Poor old Buscabeatas presently began to reflect upon the matter with calmness, and comprehended that his beloved treasures could not be in Rota, where it would be impossible to expose them for sale without risk of their being recognized, and where, besides, vegetables bring a very low price.
“I know, as well as if I saw them, that they are in Cadiz!” he ended. “The scoundrel! the villain! the thief must have stolen them between nine and ten o’clock last night, and got off with them at midnight on the freight-boat. I shall go to Cadiz this morning on the hour-boat, and it will surprise me greatly if I do not catch the thief there, and recover the children of my toil.”
After he had thus spoken, he remained for some twenty minutes longer on the scene of the catastrophe, whether to caress the mutilated vines, to calculate the number of pumpkins that were missing, or to formulate a declaration of the loss sustained, for a possible suit; then, at about eight o’clock, he bent his steps in the direction of the wharf.
The hour-boat was just going to sail. This was a modest coaster which leaves Cadiz every morning at nine o’clock precisely, carrying passengers, as the freight-boat leaves Cadiz every night at twelve, laden with fruits and vegetables.
The former is called the hour-boat because in that space of time, and occasionally even in forty minutes, if the wind is favorable, it makes the three leagues which separate the ancient village of the Duke of Arcos from the ancient city of Hercules.
It was, then, half past ten in the morning on the before-mentioned day when old Buscabeatas passed before a vegetable-stand in the market of Cadiz, and said to the bored policeman who was accompanying him:
“Those are my squashes! Arrest that man!” and he pointed to the vender.
“Arrest me!” cried the vender, astonished and enraged. “These squashes are mine; I bought them!”
“You will have to prove that before the judge!” answered old Buscabeatas.
“I say no!”
“I say yes!”
“Thief!”
“Vagabond!”
“Speak more civilly, you ill-mannered fellows! Decent men ought not to treat one another in that way!” said the policeman tranquilly, giving a blow with his closed fist to each of the disputants.
By this time a crowd had gathered, and there soon arrived also on the scene the inspector of public markets.
The policeman resigned his jurisdiction in the case to his Honor, and when this worthy official had learned all the circumstances relating to the affair, he said to the vender majestically:
“From whom did you purchase those squashes?”
“From Fulano, a native of Rota,” answered the person thus interrogated.
“It could be no one else!” cried old Buscabeatas. “He is just the one to do it! When his own garden, which is a very poor one, produces little, he takes to robbing the gardens of his neighbors!”
“But, admitting the supposition that forty pumpkins were stolen from you last night,” said the inspector, turning to the old gardener and proceeding with his examination, “how do you know that these are precisely your pumpkins?”
“How?” replied old Buscabeatas. “Because I know them as well as you know your daughters, if you have any! Don’t you see that they have grown up under my care? Look here: this one is called Roly-Poly, this one Fat-Cheeks, this one Big-Belly, this one Ruddy-Face, this Manuela, because it reminded me of my youngest daughter.”

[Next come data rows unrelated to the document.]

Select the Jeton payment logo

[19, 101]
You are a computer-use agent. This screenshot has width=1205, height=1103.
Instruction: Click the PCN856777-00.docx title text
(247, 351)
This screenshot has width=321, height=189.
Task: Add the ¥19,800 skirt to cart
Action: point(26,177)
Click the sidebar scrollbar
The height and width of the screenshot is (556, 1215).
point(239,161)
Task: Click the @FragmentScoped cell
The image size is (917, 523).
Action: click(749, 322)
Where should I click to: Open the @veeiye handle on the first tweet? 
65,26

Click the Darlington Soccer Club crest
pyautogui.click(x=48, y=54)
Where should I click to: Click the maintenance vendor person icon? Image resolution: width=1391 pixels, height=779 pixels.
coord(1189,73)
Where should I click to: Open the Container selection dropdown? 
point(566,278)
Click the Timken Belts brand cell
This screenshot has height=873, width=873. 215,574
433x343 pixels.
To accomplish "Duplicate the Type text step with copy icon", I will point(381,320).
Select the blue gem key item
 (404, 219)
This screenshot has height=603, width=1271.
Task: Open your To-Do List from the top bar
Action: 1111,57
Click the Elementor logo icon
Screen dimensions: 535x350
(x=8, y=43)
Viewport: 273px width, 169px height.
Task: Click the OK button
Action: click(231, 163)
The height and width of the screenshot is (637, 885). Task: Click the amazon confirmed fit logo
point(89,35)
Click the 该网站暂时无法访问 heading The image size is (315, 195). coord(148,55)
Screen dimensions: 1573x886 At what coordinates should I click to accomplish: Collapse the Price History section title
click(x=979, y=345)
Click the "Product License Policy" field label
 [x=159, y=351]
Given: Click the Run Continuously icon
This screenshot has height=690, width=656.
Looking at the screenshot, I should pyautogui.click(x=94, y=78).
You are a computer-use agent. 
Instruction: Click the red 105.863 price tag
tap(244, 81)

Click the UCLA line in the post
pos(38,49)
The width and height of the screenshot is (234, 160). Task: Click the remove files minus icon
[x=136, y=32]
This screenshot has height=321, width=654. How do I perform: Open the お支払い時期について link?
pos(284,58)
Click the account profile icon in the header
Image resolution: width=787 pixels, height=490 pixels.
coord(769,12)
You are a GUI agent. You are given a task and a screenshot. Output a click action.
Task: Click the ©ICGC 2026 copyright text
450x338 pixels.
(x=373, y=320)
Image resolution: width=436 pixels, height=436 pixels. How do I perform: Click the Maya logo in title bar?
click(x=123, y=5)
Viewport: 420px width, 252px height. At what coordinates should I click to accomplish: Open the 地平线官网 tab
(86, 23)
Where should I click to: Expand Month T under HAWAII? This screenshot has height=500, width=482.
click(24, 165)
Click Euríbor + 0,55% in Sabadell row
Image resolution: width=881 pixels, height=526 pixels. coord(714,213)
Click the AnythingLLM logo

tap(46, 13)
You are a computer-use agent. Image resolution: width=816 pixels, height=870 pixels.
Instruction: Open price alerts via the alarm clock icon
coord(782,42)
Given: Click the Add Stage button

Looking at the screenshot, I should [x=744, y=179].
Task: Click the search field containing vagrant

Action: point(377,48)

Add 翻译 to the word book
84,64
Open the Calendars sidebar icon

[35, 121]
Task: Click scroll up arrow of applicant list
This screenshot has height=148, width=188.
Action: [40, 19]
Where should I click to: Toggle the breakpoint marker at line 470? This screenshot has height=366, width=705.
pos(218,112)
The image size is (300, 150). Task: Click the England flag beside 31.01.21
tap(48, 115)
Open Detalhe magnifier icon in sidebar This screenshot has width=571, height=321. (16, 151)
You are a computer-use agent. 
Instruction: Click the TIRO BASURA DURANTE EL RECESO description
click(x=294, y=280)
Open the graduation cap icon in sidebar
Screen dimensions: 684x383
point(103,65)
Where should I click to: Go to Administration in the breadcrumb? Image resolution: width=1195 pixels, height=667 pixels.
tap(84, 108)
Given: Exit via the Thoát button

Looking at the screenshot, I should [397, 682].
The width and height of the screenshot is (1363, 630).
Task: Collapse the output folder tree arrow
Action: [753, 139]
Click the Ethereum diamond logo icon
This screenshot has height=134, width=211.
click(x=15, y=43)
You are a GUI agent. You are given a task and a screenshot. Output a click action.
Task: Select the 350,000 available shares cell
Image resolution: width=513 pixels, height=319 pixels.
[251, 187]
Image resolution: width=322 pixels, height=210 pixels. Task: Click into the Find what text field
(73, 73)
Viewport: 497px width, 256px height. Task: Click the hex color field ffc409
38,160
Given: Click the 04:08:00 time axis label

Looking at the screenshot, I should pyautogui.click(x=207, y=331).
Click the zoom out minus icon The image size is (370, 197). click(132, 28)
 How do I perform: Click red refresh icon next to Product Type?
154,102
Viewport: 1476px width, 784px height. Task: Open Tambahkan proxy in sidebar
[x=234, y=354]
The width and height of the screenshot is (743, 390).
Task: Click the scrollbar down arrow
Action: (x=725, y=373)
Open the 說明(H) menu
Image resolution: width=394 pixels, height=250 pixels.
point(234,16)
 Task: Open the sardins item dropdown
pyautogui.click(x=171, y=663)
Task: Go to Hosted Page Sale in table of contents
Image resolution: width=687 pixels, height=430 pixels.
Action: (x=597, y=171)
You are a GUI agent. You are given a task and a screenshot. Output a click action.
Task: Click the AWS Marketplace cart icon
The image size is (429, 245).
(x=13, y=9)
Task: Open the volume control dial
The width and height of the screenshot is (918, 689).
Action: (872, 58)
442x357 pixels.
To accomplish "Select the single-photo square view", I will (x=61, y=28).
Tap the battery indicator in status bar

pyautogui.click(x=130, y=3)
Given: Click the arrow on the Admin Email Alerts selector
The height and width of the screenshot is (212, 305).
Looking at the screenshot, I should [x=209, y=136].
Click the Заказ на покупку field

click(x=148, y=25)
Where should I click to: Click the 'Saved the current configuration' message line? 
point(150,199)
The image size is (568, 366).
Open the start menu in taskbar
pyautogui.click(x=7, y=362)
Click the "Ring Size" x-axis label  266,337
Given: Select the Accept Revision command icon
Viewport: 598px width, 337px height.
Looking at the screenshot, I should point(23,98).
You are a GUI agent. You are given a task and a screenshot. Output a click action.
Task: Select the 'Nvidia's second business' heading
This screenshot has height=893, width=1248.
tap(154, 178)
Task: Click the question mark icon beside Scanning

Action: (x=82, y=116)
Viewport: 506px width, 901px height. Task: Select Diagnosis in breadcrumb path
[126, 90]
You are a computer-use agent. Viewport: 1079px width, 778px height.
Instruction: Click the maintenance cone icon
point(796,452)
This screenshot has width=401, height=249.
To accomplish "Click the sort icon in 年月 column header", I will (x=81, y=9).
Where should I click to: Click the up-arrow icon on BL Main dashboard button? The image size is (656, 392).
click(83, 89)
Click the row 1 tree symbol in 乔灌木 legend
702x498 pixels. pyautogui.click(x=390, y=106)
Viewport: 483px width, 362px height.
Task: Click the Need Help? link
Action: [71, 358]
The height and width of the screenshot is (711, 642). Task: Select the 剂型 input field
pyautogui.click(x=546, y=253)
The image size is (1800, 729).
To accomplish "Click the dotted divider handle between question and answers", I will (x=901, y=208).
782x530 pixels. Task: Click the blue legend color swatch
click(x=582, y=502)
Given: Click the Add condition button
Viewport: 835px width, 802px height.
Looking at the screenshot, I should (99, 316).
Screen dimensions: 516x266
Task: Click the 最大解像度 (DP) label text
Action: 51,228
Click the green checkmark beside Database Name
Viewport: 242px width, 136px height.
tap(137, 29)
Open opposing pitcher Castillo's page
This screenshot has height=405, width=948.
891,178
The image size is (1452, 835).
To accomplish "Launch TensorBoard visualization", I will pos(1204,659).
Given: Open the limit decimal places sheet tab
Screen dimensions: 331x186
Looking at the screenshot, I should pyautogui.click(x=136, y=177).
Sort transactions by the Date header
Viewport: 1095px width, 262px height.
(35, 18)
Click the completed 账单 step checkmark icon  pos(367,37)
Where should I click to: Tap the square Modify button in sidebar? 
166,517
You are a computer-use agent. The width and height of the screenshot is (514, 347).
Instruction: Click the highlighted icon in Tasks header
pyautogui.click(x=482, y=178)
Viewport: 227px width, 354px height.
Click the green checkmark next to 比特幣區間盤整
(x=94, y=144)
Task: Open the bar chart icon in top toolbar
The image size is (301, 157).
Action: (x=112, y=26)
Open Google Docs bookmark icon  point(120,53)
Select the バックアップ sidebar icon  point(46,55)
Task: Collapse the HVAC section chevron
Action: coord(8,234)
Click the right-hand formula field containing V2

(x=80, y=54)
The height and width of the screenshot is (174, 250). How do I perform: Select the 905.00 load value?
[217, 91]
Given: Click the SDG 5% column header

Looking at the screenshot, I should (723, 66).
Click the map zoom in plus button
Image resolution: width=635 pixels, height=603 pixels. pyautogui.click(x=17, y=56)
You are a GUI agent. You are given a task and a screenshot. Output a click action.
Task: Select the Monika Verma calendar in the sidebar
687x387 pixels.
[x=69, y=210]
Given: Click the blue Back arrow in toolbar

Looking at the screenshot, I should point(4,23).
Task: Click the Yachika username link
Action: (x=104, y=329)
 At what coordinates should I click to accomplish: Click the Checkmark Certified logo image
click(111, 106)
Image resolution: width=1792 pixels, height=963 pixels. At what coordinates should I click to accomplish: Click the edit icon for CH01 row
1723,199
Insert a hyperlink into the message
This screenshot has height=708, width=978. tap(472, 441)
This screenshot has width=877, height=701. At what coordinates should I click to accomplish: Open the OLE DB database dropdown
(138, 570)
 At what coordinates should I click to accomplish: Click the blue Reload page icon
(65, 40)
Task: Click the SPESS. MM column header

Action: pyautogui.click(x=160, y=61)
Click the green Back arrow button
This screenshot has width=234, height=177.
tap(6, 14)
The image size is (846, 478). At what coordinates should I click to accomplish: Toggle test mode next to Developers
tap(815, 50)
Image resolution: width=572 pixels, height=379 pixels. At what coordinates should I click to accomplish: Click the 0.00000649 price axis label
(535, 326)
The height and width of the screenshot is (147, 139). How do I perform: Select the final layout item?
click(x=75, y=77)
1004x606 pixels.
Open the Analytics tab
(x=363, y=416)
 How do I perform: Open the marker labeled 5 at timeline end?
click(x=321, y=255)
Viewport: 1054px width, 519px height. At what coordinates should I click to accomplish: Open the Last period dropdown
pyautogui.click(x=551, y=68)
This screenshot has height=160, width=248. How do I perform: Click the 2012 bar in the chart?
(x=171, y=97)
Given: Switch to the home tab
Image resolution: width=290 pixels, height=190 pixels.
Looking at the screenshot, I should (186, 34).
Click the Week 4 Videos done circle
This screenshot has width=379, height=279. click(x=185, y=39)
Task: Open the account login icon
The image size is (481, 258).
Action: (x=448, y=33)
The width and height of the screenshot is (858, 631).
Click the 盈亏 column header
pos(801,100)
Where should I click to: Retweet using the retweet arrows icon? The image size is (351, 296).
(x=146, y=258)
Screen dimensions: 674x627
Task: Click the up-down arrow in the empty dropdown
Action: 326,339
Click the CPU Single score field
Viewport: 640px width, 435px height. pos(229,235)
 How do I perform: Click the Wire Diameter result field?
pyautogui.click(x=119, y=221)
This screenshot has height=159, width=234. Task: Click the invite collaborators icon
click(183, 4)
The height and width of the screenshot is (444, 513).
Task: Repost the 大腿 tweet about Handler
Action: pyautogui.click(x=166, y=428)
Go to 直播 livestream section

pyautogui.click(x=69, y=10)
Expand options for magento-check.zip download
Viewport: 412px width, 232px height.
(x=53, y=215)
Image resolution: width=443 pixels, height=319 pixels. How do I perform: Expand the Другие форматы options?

And the poor old man began to cry bitterly.
“That may be all very well,” replied the inspector; “but it is not enough for the law that you should recognize your pumpkins. It is necessary also that the authorities be convinced of the preexistence of the article in dispute, and that you identify it with incontrovertible proofs. Gentlemen, there is no occasion for you to smile. I know the law!”
“You shall see, then, that I will very soon prove to the satisfaction of everybody present, without stirring from this spot, that these pumpkins have grown in my garden!” said old Buscabeatas, to the no little surprise of the spectators of this scene. And laying down on the ground a bundle which he had been carrying in his hand, he bent his knees until he sat upon his heels, and quietly began to untie the knotted corners of the handkerchief.
The curiosity of the inspector, the vender, and the chorus was now at its height.
“What is he going to take out of that handkerchief?” they said to themselves.
At this moment a new spectator joined the crowd, curious to see what was going on, whom the vender had no sooner perceived than he exclaimed:
“I am very glad that you have come, Fulano! This man declares that the squashes which you sold me last night, and which are now here present, listening to what we are saying about them, were stolen. Answer, you!”
The newcomer turned as yellow as wax, and made a movement as if to escape, but the bystanders detained him by force, and the inspector himself ordered him to remain. As for old Buscabeatas, he had already confronted the supposed thief, saying to him:
“Now you are going to see something good.”
Fulano, recovering his self-possession, answered:
“It is you who ought to see what you are talking about, for if you do not prove, as prove you cannot, your accusation, I shall have you put in prison for libel. These pumpkins were mine. I cultivated them, like all the others that I brought this year to Cadiz, in my garden, and no one can prove the contrary!”
“Now you shall see!” repeated old Buscabeatas, loosening the knots of the handkerchief and spreading out its contents on the ground.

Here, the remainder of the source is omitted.